I buy somewhere else, can't trust the guy.

I would vote for buying more expensive red wine, it has higher value for money than ethernet cables. It makes me happy and I believe in it - that's in the end the same reason why people buy these cables.

DUPREE posted:
As a hobby there is no harm in trying anything. Some may say standing on your head makes things sound better. Speaker cables while I believe to be an overstated impact; do have a measurable impact as they are part of the complete circuit. Ethernet is a transformer coupled digital transport; not only is the benefit or drawback of any in spec Cat6a cable is handled in the spec. Even if there were a difference, it would because of this totally unpredictable - the cheapest or most expensive cable might due to expectation bias sound the best. Everyone should buy what makes them happy, but be aware what has some merit on empirical basis. There are companies like audio quest who make a great living off of selling snake-oil for obscene money. Take a step back, does anyone think a 10 grand ethernet cable, that meets the same spec as a 8 dollar one going to make the same difference as going from a NDX to NDS or other source improvement.

> On Sep 29, 2016, at 6:53 AM, Naim Audio Forums <alerts@hoop.la> wrote:
>

There's nothing wrong with a healthy dose of scepticism but I'd suggest not writing something off as snake oil until you've tried it for yourself. I remember when someone on here (it may have been Harry) bought some Vodka cables and I was very negative about them, saying that they simply could not make a difference and that the owner was deluded. Then I realised that I hadn't tried them and therefore I had no sound basis on which to comment on them. The only way was to try some for myself so I bought a Cinnamon for £65 and had to eat my words. I now have Vodka which is much better again. 

My take on these cables, and any expensive cables come to that, is that they are about system optimisation, the icing on the cake if you like. Of course they will not turn an NDX into an NDS. But they will help whatever setup you have to perform at its best, just like posh speaker cables and interconnects. 

So I'd say to the cynics, try them yourselves, and then come back on here and tell us what you've discovered. You may find that you can't hear a difference, or don't like the difference. But at least you will know, rather than simply thinking that you know. 

 

Aleg - I looked it up - as I am in that sort of mood...

IEEE 802.3 40.60.1.1 100BaseT Isolation requirements: (This feeds into various safety regulation requirements)

40.6.1.1 Isolation requirement (100BaseT)

Work order A:
Decide whether each statement agrees with the ethernet cable discussion, answering yes or no and quoting the deciding words: (i) the poster who bought a Cinnamon paid £65 for it; (ii) DUPREE's post says speaker cables have no measurable impact; (iii) the reply claims expensive cables will turn an NDX into an NDS.
Work order B:
Retype the ethernet cable discussion from "My take on these" up to and including "Isolation requirement (100BaseT)".

Data below:
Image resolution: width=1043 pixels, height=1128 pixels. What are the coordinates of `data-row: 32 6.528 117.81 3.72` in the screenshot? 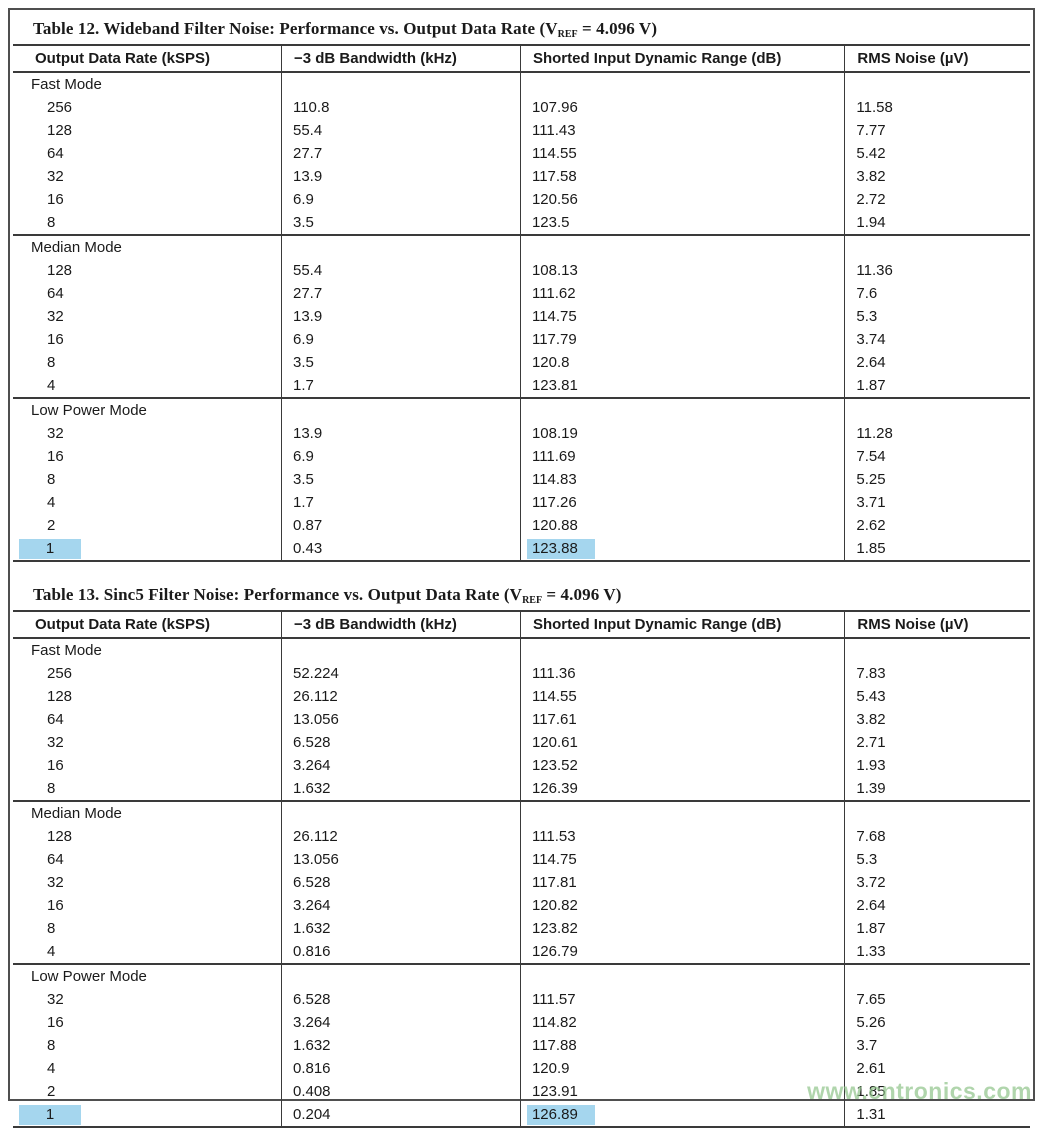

Task answer A:
(i) Yes: "I bought a Cinnamon for £65"
(ii) No: "do have a measurable impact as they are part of the complete circuit"
(iii) No: "Of course they will not turn an NDX into an NDS."

Task answer B:
My take on these cables, and any expensive cables come to that, is that they are about system optimisation, the icing on the cake if you like. Of course they will not turn an NDX into an NDS. But they will help whatever setup you have to perform at its best, just like posh speaker cables and interconnects. 

So I'd say to the cynics, try them yourselves, and then come back on here and tell us what you've discovered. You may find that you can't hear a difference, or don't like the difference. But at least you will know, rather than simply thinking that you know. 

 

Aleg - I looked it up - as I am in that sort of mood...

IEEE 802.3 40.60.1.1 100BaseT Isolation requirements: (This feeds into various safety regulation requirements)

40.6.1.1 Isolation requirement (100BaseT)